La actualización del texto fue divulgada el 22 de julio por senadores republicanos e incluye un paquete de medidas éticas negociado con la Casa Blanca. Entre los puntos, está la prohibición de autoridades como presidente, vicepresidente, congresistas y jueces federales de emitir o promocionar criptomonedas mediante pago mientras estén en el cargo. Esta restricción tendría validez hasta el 20 de enero de 2029.
Además, el texto prevé que esos funcionarios vendan sus participaciones en criptomonedas o las coloquen en fondos fiduciarios ciegos. El Departamento de Justicia también ganaría más poder para aplicar leyes civiles, incluidas acciones contra brókers que listan tokens prohibidos.

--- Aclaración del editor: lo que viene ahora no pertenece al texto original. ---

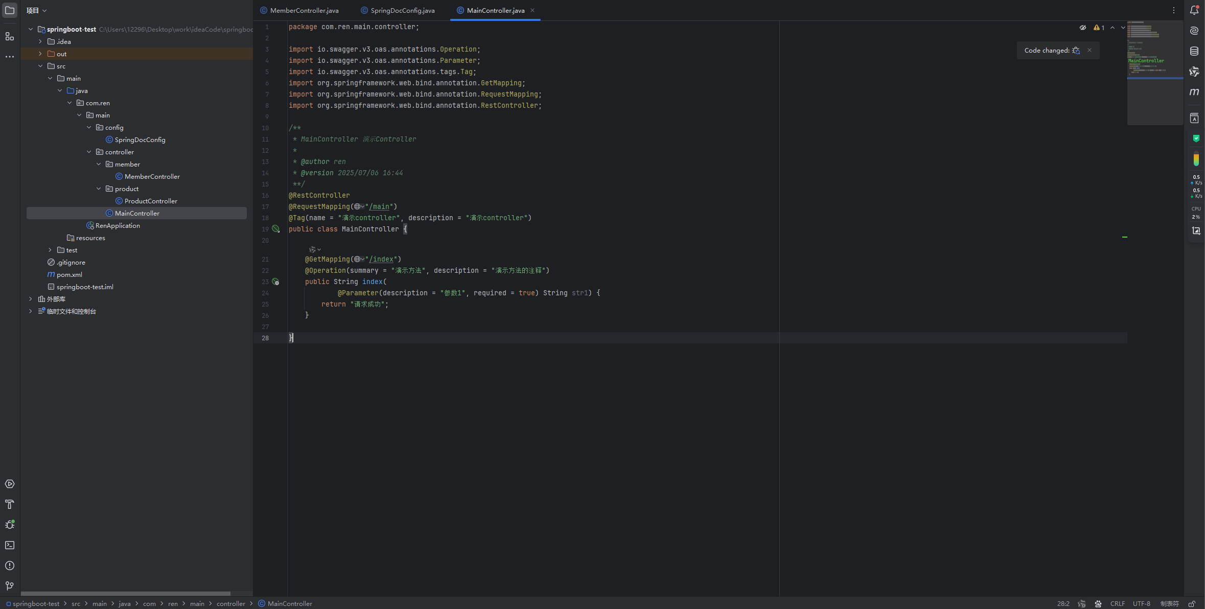The width and height of the screenshot is (1205, 609).
Task: Switch to MemberController.java tab
Action: click(299, 10)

Incluso con estos cambios, senadores como Angela Alsobrooks, Cory Booker y Mark Warner afirmaron que la propuesta todavía presenta fallas relevantes. “El texto de la Ley CLARITY, propuesta por los republicanos en su forma actual, deja mucho que desear”, dice el comunicado conjunto. “Disposiciones esenciales, incluidas aquellas que abordan la ética para funcionarios electos, la protección del consumidor, la financiación ilícita, los conflictos de interés y la integridad del mercado, necesitan reforzarse.”
Durante una aparición pública, Alsobrooks criticó la concentración de poder en el Departamento de Justicia, calificando la medida como “absurda, irresponsable y completamente insana”, al defender una mayor participación de fiscales generales estatales en la fiscalización.
Expertos también mostraron preocupación. La abogada Amanda Fischer afirmó en redes sociales que la propuesta “no cambia casi nada en relación con el esquema de fraude con criptomonedas ya existente de Trump”, destacando la ausencia de un requisito de desinversión inmediata.
Mientras tanto, partes del proyecto permanecen sin cambios, como las protecciones para desarrolladores de software no custodio y la preservación del derecho a la autocustodia. Medidas adicionales incluyen financiación para investigaciones en blockchain y la creación de estructuras orientadas a la ciberseguridad.
En el escenario político, el proyecto aún enfrenta dificultades para alcanzar los 60 votos necesarios en el Senado. Tras avances iniciales, las estimaciones de aprobación retrocedieron significativamente en los últimos días, reflejando el aumento de la división entre los parlamentarios.